**** Dataset entries ****
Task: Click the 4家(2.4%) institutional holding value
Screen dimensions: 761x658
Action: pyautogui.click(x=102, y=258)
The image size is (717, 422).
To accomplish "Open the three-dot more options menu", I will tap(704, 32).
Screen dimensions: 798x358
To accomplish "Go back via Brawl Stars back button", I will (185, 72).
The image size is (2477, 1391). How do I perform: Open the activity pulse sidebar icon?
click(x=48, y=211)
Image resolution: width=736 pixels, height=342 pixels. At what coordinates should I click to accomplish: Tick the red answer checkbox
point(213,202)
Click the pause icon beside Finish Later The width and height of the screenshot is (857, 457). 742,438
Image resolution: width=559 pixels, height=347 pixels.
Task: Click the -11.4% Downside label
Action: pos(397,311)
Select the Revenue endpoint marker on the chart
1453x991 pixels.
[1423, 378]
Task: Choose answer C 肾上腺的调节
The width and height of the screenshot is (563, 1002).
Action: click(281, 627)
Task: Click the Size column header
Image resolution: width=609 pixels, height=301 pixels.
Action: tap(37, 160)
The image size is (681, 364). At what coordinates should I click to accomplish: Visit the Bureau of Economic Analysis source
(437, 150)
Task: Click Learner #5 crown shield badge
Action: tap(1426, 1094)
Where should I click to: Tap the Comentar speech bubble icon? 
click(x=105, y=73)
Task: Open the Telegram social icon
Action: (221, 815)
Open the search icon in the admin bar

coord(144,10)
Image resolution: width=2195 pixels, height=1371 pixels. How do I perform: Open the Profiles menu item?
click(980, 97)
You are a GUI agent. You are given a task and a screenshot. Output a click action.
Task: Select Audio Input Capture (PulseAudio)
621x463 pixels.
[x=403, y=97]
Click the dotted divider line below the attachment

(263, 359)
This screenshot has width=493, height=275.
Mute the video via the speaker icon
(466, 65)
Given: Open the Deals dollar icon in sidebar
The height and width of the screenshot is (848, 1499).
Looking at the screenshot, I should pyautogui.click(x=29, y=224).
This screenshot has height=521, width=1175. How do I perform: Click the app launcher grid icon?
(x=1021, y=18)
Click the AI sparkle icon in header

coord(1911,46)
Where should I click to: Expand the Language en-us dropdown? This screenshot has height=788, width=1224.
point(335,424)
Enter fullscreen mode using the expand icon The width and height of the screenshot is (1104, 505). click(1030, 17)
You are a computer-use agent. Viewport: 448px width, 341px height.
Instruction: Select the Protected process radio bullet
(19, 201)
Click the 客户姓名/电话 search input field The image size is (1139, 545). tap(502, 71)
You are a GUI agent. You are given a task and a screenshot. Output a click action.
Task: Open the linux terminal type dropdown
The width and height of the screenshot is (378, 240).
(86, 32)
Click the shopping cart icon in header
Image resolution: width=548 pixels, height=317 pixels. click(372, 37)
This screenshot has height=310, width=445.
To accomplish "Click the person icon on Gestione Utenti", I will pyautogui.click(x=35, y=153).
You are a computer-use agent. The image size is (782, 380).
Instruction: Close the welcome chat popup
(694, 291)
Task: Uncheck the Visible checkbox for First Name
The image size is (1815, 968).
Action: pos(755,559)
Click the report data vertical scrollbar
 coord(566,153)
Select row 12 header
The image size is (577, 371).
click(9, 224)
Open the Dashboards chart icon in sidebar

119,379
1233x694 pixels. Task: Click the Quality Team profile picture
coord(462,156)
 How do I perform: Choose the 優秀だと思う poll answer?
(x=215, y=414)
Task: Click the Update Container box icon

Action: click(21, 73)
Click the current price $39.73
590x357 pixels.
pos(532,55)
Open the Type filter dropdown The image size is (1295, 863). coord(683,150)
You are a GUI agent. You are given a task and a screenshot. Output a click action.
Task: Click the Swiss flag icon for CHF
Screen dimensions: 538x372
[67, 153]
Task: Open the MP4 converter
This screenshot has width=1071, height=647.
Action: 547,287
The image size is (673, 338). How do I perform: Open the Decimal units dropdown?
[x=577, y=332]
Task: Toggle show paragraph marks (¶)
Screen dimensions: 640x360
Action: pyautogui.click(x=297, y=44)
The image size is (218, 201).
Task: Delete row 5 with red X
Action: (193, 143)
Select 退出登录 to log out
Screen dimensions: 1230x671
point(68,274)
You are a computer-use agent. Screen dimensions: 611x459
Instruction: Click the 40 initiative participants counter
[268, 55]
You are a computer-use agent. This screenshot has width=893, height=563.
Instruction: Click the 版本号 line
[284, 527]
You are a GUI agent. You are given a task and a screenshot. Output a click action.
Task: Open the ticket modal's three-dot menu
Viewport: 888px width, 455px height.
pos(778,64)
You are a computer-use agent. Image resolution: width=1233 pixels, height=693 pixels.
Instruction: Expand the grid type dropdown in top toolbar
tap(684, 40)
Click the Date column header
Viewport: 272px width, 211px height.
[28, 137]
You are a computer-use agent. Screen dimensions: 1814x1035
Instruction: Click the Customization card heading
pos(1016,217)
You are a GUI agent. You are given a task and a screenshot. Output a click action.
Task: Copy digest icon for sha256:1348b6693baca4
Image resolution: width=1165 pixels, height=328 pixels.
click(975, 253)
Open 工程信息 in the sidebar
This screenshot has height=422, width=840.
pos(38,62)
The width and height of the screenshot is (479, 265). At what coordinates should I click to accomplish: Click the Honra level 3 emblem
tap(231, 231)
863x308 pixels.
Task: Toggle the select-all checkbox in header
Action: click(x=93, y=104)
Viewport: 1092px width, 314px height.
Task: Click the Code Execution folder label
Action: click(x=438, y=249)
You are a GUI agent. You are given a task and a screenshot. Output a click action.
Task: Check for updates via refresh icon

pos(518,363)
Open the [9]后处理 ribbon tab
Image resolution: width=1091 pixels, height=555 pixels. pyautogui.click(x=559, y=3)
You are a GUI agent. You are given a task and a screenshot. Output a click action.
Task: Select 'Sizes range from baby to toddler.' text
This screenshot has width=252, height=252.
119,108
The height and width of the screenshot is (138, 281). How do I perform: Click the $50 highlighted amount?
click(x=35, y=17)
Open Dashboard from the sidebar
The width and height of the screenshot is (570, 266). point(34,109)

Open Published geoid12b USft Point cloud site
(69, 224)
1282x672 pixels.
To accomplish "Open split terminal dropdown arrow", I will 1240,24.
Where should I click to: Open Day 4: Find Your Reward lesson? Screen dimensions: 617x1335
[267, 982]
****
Give the lines of the records as a JSON list of strings, one string per line and no blank lines. Begin at the first line of the records and stop after the line that contains "click(980, 97)".

[
  "Task: Click the 4家(2.4%) institutional holding value",
  "Screen dimensions: 761x658",
  "Action: pyautogui.click(x=102, y=258)",
  "The image size is (717, 422).",
  "To accomplish \"Open the three-dot more options menu\", I will tap(704, 32).",
  "Screen dimensions: 798x358",
  "To accomplish \"Go back via Brawl Stars back button\", I will (185, 72).",
  "The image size is (2477, 1391). How do I perform: Open the activity pulse sidebar icon?",
  "click(x=48, y=211)",
  "Image resolution: width=736 pixels, height=342 pixels. At what coordinates should I click to accomplish: Tick the red answer checkbox",
  "point(213,202)",
  "Click the pause icon beside Finish Later The width and height of the screenshot is (857, 457). 742,438",
  "Image resolution: width=559 pixels, height=347 pixels.",
  "Task: Click the -11.4% Downside label",
  "Action: pos(397,311)",
  "Select the Revenue endpoint marker on the chart",
  "1453x991 pixels.",
  "[1423, 378]",
  "Task: Choose answer C 肾上腺的调节",
  "The width and height of the screenshot is (563, 1002).",
  "Action: click(281, 627)",
  "Task: Click the Size column header",
  "Image resolution: width=609 pixels, height=301 pixels.",
  "Action: tap(37, 160)",
  "The image size is (681, 364). At what coordinates should I click to accomplish: Visit the Bureau of Economic Analysis source",
  "(437, 150)",
  "Task: Click Learner #5 crown shield badge",
  "Action: tap(1426, 1094)",
  "Where should I click to: Tap the Comentar speech bubble icon? ",
  "click(x=105, y=73)",
  "Task: Open the Telegram social icon",
  "Action: (221, 815)",
  "Open the search icon in the admin bar",
  "coord(144,10)",
  "Image resolution: width=2195 pixels, height=1371 pixels. How do I perform: Open the Profiles menu item?",
  "click(980, 97)"
]